Generation of droplets via oscillations of a tapered capillary tube filled with low-viscosity liquids

Abstract

Droplet formation via the oscillations of a tapered capillary tube is experimentally and numerically investigated using incompressible, low-viscosity Newtonian liquids. As in many other common methods of droplet generation, this technique features a transient flow that is directed out of a nozzle. However, due to the interactions of the oscillations, the tube, and the fluids, the flow rate upstream of the nozzle cannot be directly obtained. In this study, the motion of the tube is measured under the activation of a specific waveform, and the flow inside the tube and drop formation are further numerically studied using a non-inertial reference system in which the tube is stationary. The mechanism of ejection is quantitatively explained by analyzing the temporal variation in the velocity and pressure distributions inside the tube. The dynamics of drop formation, the drop velocity, and the drop radius are studied as functions of the dimensionless groups that govern the problem, including the Ohnesorge number Oh, the Weber number We, the gravitational Bond number G, and various length scale ratios. The results show that droplets are generated due to the inertia of the liquid and velocity amplification in the tapered section.
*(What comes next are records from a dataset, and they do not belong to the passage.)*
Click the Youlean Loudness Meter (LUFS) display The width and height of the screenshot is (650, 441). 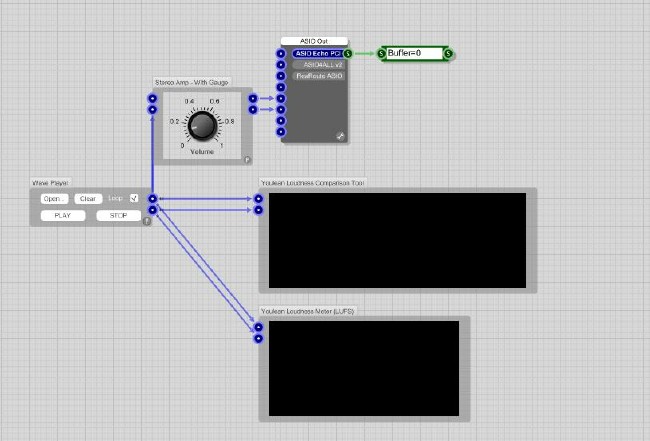click(363, 368)
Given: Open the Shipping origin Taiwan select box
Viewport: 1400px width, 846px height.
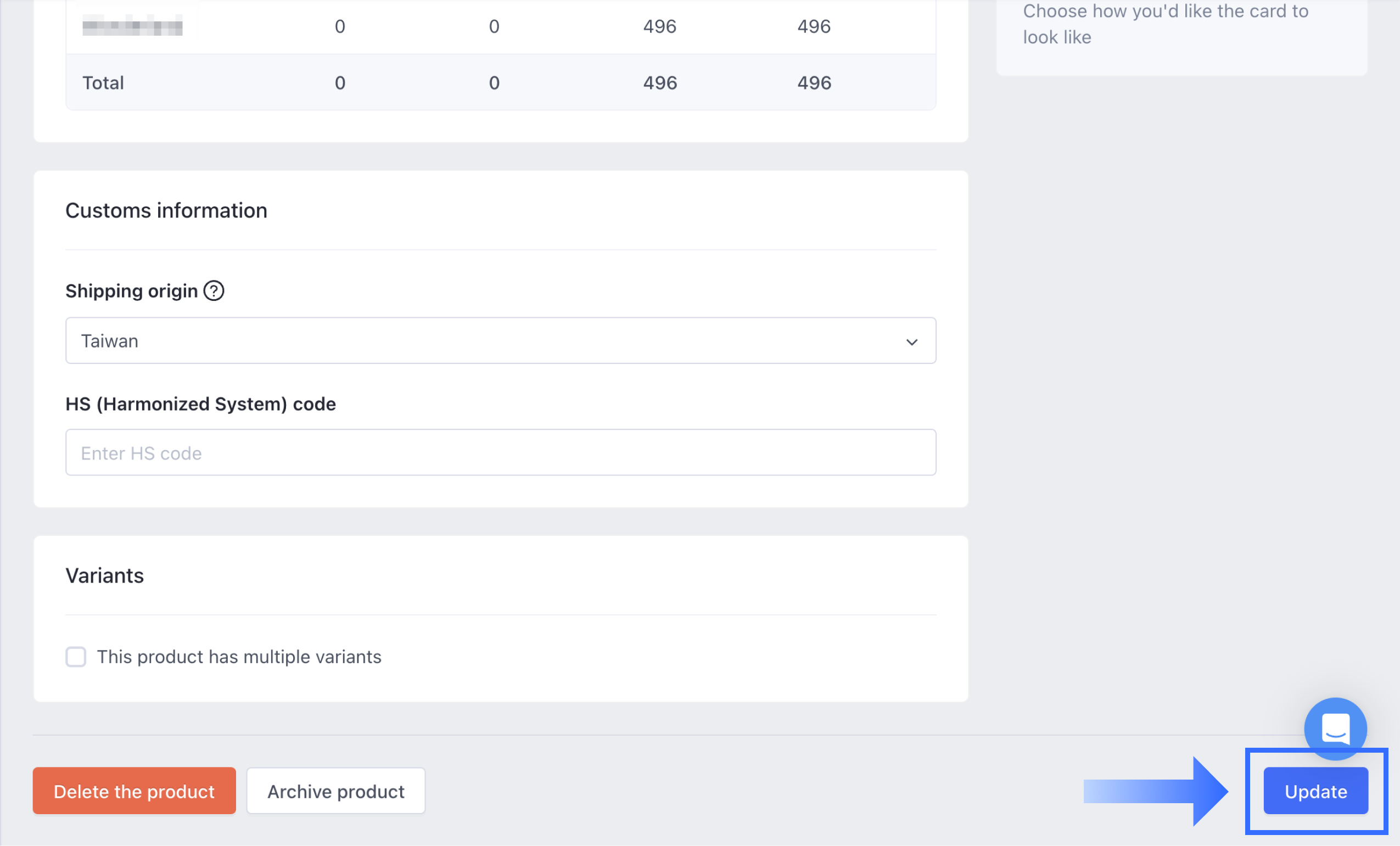Looking at the screenshot, I should tap(500, 341).

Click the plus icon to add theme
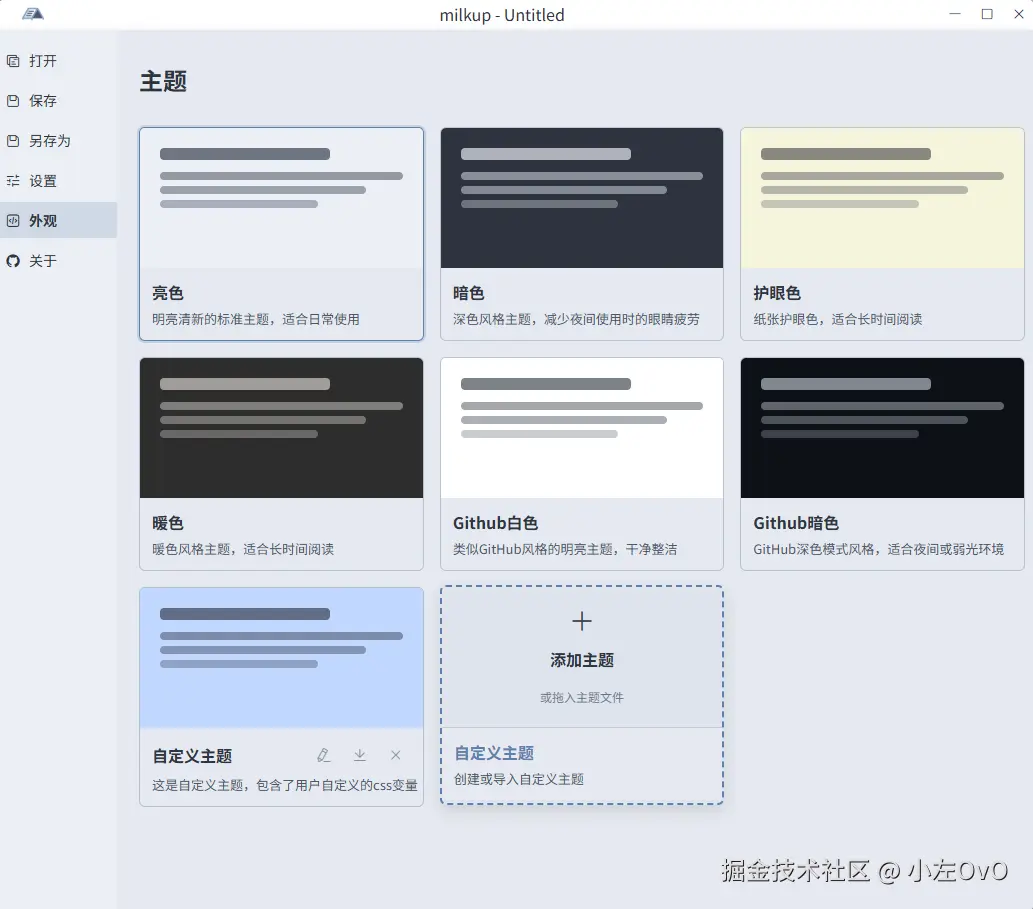[x=582, y=621]
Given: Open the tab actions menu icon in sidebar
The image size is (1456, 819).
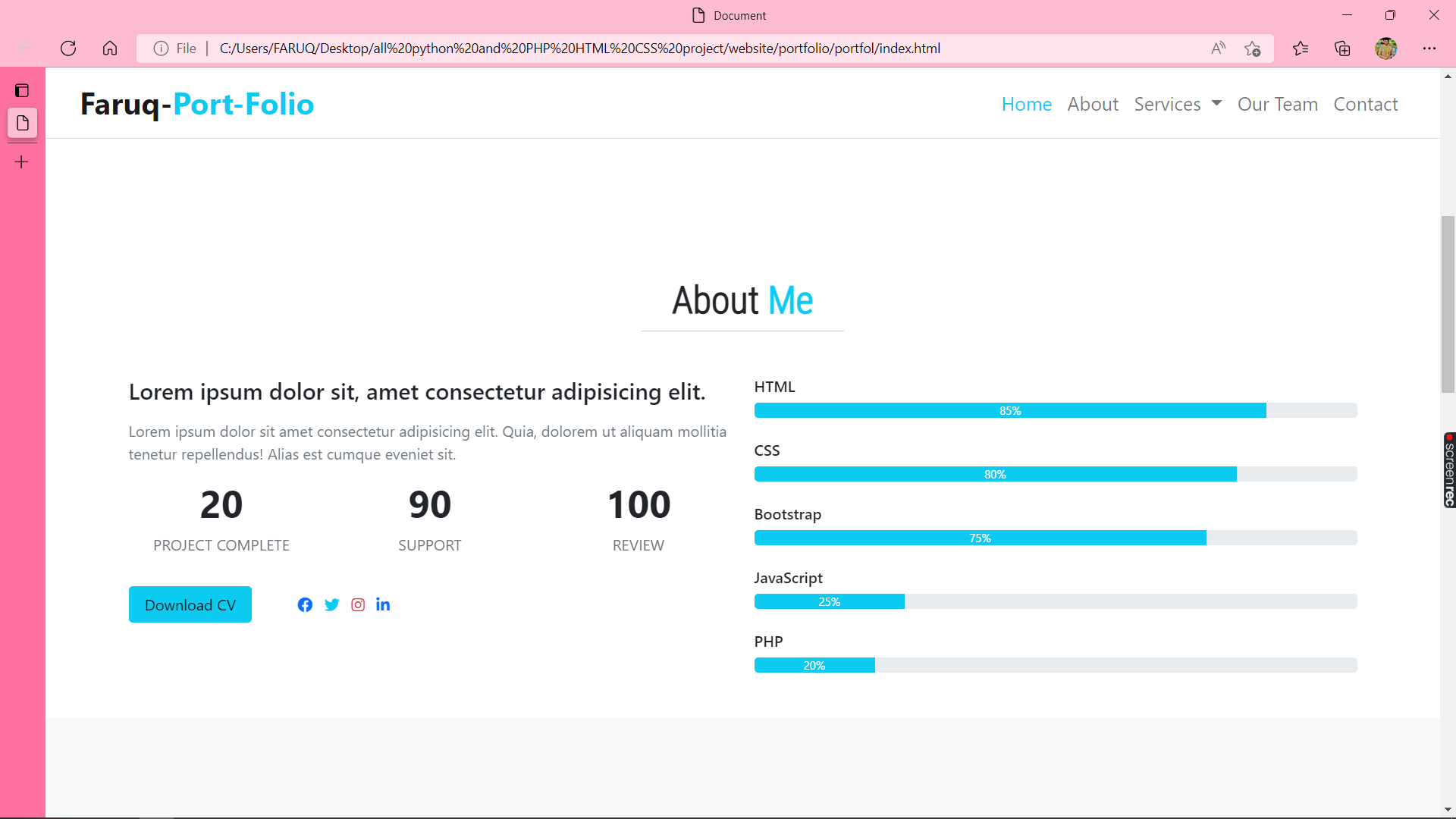Looking at the screenshot, I should coord(22,90).
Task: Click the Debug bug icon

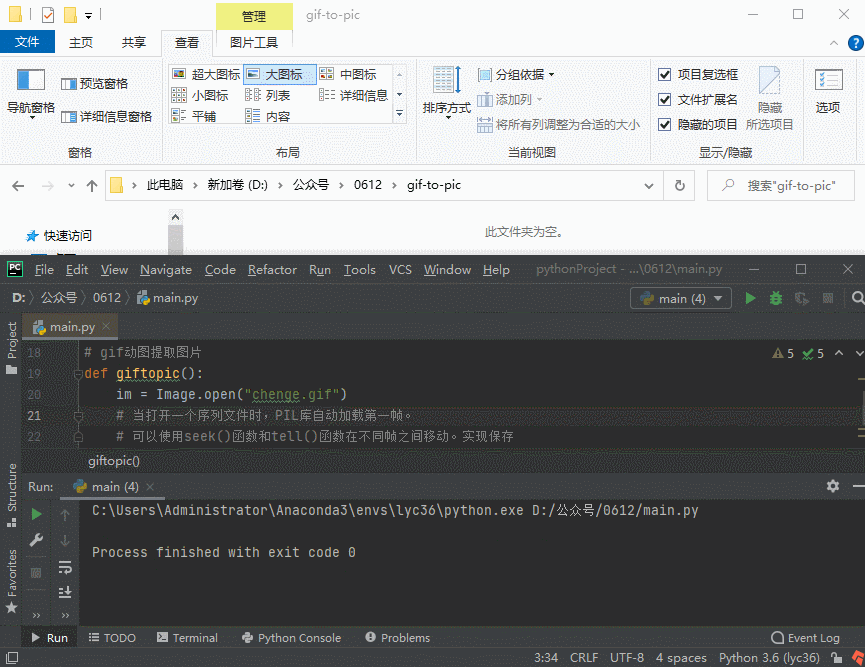Action: tap(776, 298)
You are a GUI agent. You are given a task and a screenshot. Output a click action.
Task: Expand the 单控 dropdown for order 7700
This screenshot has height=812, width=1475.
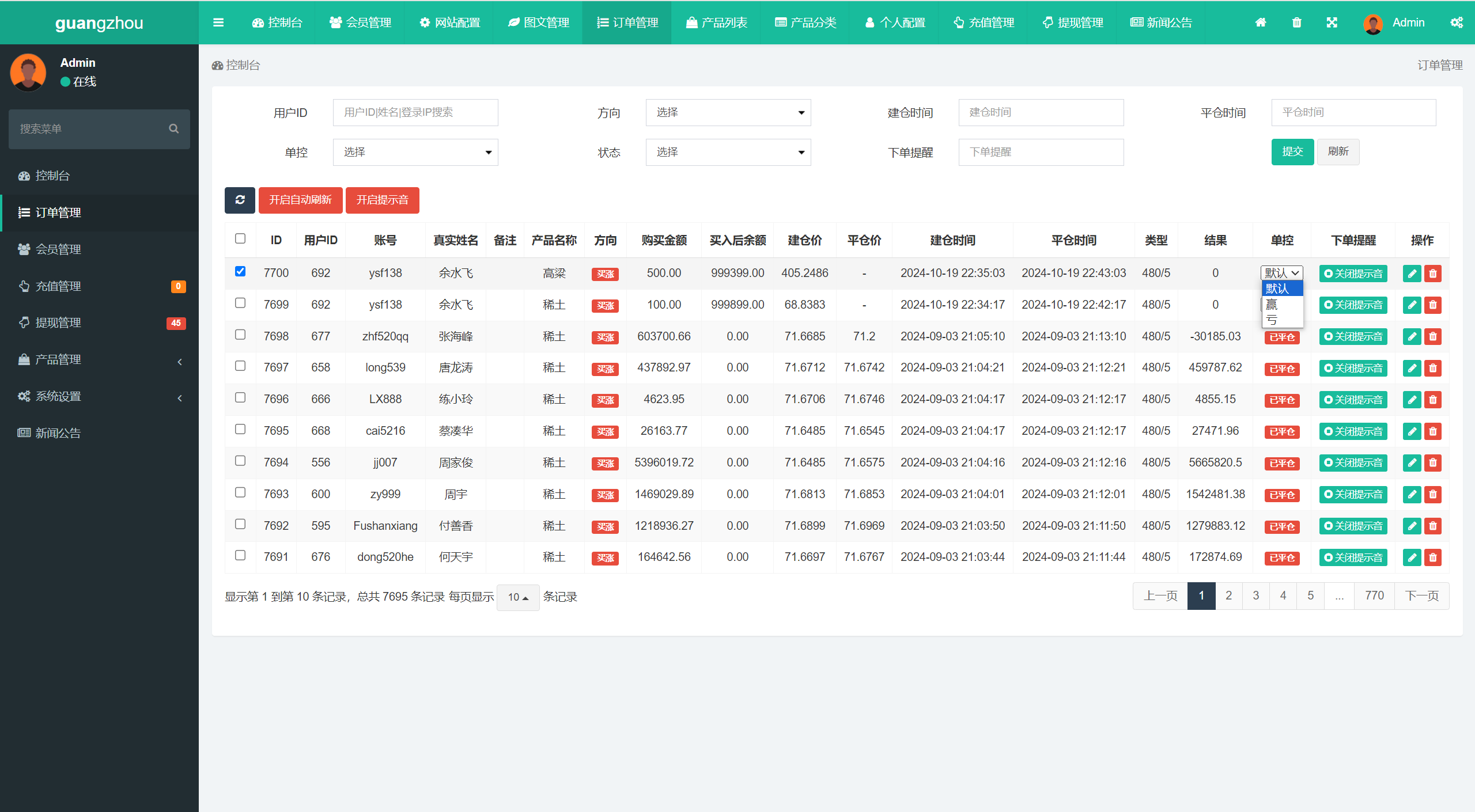(x=1281, y=272)
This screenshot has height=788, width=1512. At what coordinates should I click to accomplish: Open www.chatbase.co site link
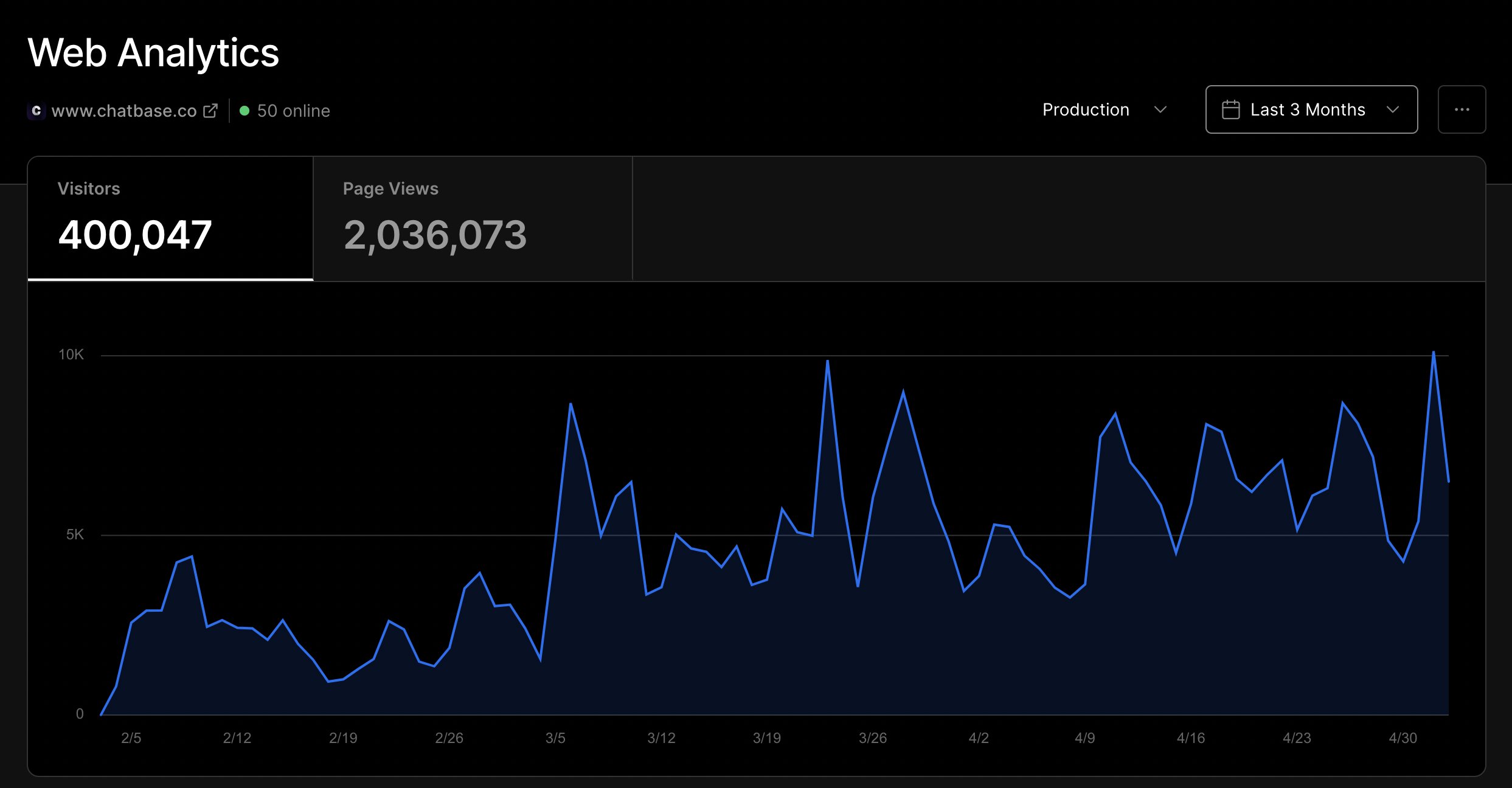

By influencing the balance between the viscous effect and inertial effect of the liquid along the entire tube, the length scale ratios affect the evolution of the transient flow at the nozzle and eventually influence the drop radius and velocity. For liquids with viscosities close to that of pure water, the critical Reynolds number, at which a drop can be generated, linearly depends on the Z number (the reciprocal of Oh) at the nozzle.